Gregg Gray: Repair of Post-traumatic Thoracolumbar Scoliosis
Alabama resident Gregg Gray injured his back playing football when he was 15. “I was basically bent backward,” he recalls, “and the injury left me with a bad pain that wouldn’t stop. It ached even when I sat, but after a while I got used to it.”
Gray went on to play high school football, and in his late 20s, the pain worsened. He saw a spine surgeon who ordered an MRI and diagnosed a broken vertebra and herniated disks, and told him that surgery might or might not help. He decided to wait.
BEFORE (left): Preoperative X-rays demonstrating a degenerative post-traumatic scoliotic curve with trunk shift and a fixed thoracolumbar kyphosis.
AFTER (right): Postoperative X-rays following a T10-ilium posterior spinal fusion with multilevel posterior osteotomies/interbody fusion demonstrating improved coronal and sagittal alignment.
Ten years later in 2004, Gray was reevaluated by another surgeon in the same spine practice. “I went through rounds of MRIs and tried several nerve blocks, all to no avail,” he says. “The surgeon told me about a procedure that provided good results using an anterior approach to the spine that involved moving organs and blood vessels in the abdomen, but that didn’t appeal to me.”
By the time he was in his late 30s, Gray had a 25-degree curve in his spine and nerve pain in his legs. “It was like having a constant knife in my left side,” he says. To continue working, he started seeing an interventional pain management specialist in Tuscaloosa, who prescribed pain and anti-inflammatory medications.
In 2017, a surgeon in Tuscaloosa performed a single thoracic fusion for a herniated disk that was pressing on his spinal cord, but the procedure did not improve his back pain.
That same year, he stopped working. “I couldn’t stand straight, and I had back and leg pain and difficulty walking,” he says. “I leaned to the right because the pain was so bad on the left. As the scoliosis progressed, I could walk only for a little while and then the pain became unbearable. The only relief I found was lying down. I stopped participating in activities and became isolated and introverted. My sister told me I seemed like a totally different person.”
Gray’s wife, Julie, a registered nurse, was offered a job in Gulf Shores, Alabama, and the couple relocated. He was still seeing his pain management specialist in Tuscaloosa, making the 4 ½-hour drive every three months.
“Finally, I felt like I had to do something and was willing to roll the dice and see what came up,” he says.
The Grays joined a church in Gulf Shores and met a couple who suggested he talk with Dr.

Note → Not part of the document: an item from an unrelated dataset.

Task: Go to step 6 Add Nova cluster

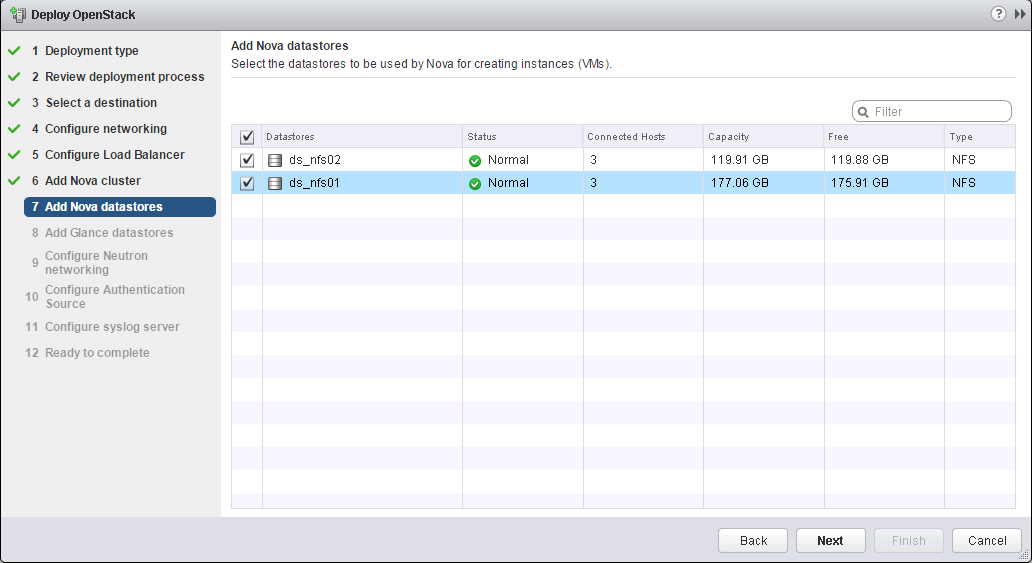Action: (92, 181)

John Quinn in Houston. “Both of them had seen Dr. Quinn and highly recommended him. I looked him up online and saw that he specialized in everything that was wrong with me, and I thought, ‘This is a good sign!’ I scheduled a consultation, sent him my imaging results, and flew to Houston, hopeful that he could straighten me up and provide some relief,” he says.
“Mr. Gray had developed a severe form of post-traumatic thoracolumbar scoliosis that was atypical in that it was not caused by degenerative disk disease as it is in most adult patients,” Quinn says. “It was an acute angulation in the spine caused by the fracture. His spine had become a lot stiffer than with typical degenerative scoliosis, making it more of a challenge because of the lack of flexibility. Over the years, he went from being very functional and active to being extremely limited by pain and dependent on opioids. By the time we met, his curve was 40 degrees in the lumbar spine with significant trunk imbalance. His entire upper trunk was shifted to the right by about 5 centimeters.”
Quinn asked Gray to taper down his pain medications over a six-month period, then took him to the OR in July 2021, followed by a three-day hospital stay.
“After the surgery, I was sore, but the knife in my back was gone,” Gray says. “I haven’t had to take anything for pain in two years, and I’ve regained an inch in height that I’d lost. Dr. Quinn was professional and caring, and his entire staff went above and beyond to try to make me feel comfortable. I thought I was destined for this pain and lifestyle forever, and then God came to work a miracle in my life. I’m a strong believer in miracles, and when I look back, I know we went to that church to meet that couple. It’s been a great weight off my shoulders, and I can’t sing enough praises of Dr. Quinn and his staff. Because of my experience, I’m much more in tune with how people move and notice when they’re in pain. When the back is involved, I always suggest an appointment with Dr. Quinn.”